Cambodian food is excellent (it’s probably my favorite Asian cuisine) — think of it as a friendlier, warmer version of Thai food. Adding to the charm of the meals is the fact so many restaurants offer seating in dramatic outdoor gardens. Our favorite dinner spot of this trip was Peace Cafe (pictured above); we would also recommend Haven. Both have broader social enterprise missions in addition to great food (the pomelo salad at Peace Cafe will have you coming back for more). For a fantastic pumpkin curry at a very affordable price, try Tevy’s Place. And for a mid-day cool-down, I cannot possibly sing the praises of the ice mountains at Fresh Fruit Factory highly enough.
I stumbled on Sam by pure luck and could not have been more fortunate. Because Sam is not only a tuk-tuk driver; he seems to know everything about every temple. Trained as tour guide, he expertly provided information about history, mythology, and architecture as we drove around Siem Reap and the Angkor complex. He also offered detailed stories about Cambodian daily life and rituals. His tuk-tuk comfortably carries two. If you want to hire him, you can call him at +855 16 1440 840 or WhatsApp him at +855 12 440 849 (both numbers given with his permission). You won’t regret it.
It may seem a bit obvious to recommend temples as part of the Siem Reap experience, but I’m going to suggest a few options beyond the ordinary Small Circuit (Angkor Thom/Angkor Wat/Ta Prohm) experience. One of my very favorite temples — for size, construction, and elephants — is East Mabon. You might also want to explore tiny and secluded Ta Nei, out-of-the way Banteay Samre, and the spectacular carvings of Prasat Kravan.
For a combination of experience and value for money, I would give the nod to Sokkhak Spa Riverside. If you’re willing to pay a bit more, Frangipani Spa is also delightful (and we appreciated the sign out front):
Whatever you do, do not go to the Lemongrass Spa — our experience there was so terrible that it bordered on comical.

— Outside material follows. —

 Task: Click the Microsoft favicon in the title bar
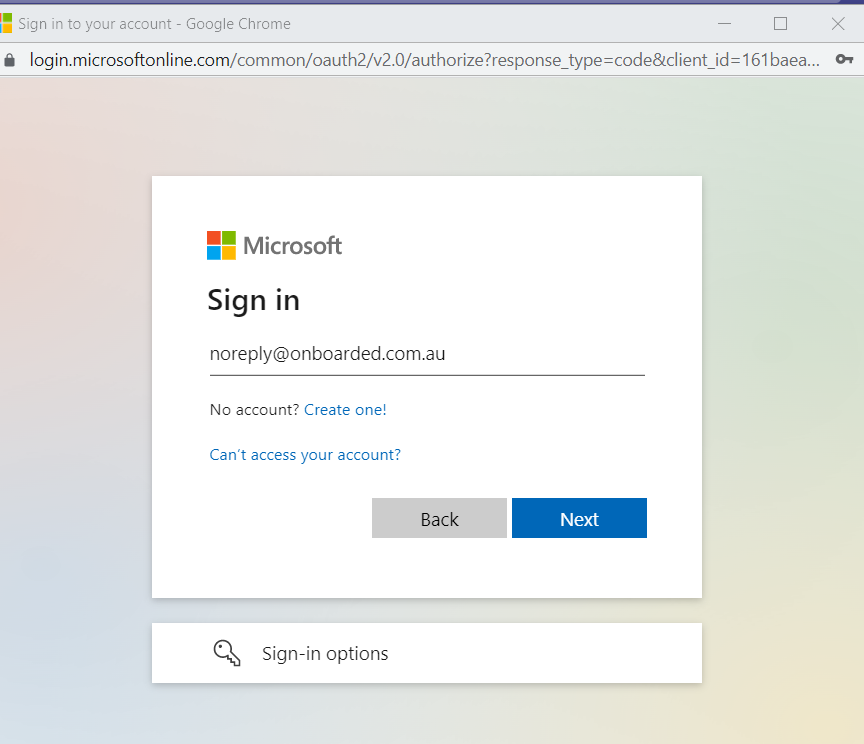(5, 23)
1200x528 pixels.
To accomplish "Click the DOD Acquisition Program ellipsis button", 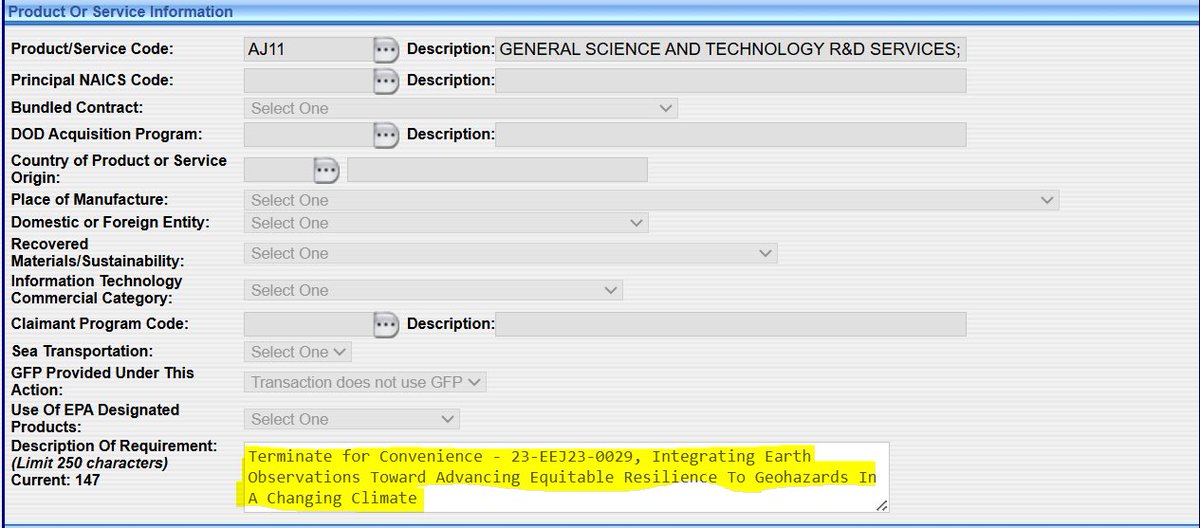I will [386, 135].
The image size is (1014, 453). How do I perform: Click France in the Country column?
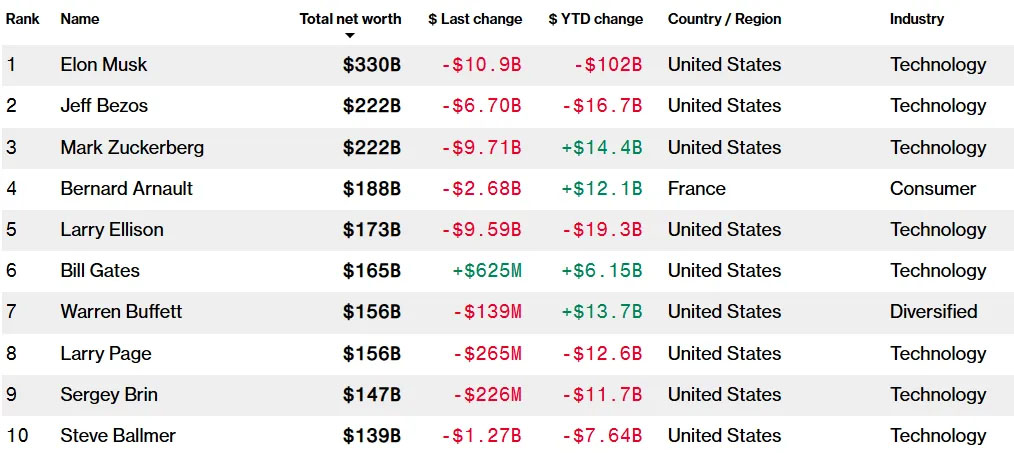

For both its social mission and its products, I would recommend the Made in Cambodia Market, a set of stalls were vendors sell locally-made products ranging from scarves to spoons to local rum. At a much higher price-points are the elegant Garden of Desire (jewelry) and Louise Loubatieres Gallery (clothing and home goods), both in the chic Kandal Village area.
I only stayed at one hotel, so I can’t speak to multiple options — but I can recommend the Jaya House River Park Hotel without hesitation. Great rooms, great service, great breakfast, great pools, great people.
A visit to Phare The Cambodian Circus was one of the highlights of our trip. The performers here do circus tricks, of course, but they also dance, tell stories, play music, and share Cambodian life through a series of vignettes. It’s a fantastic journey.
Not every tourist is likely to slow down and think about the streets beneath their tuk-tuk wheels, but if you spent any time in Siem Reap prior to COVID, you’ll notice a significant upgrade. Where you might remember miles and miles (or kilometers and kilometers) of dusty, bumpy roads, driving is now a breeze thanks to a construction overhaul. Another bonus: there are brand new WCs all around Angkor Wat, which vastly improves the temple-going experience.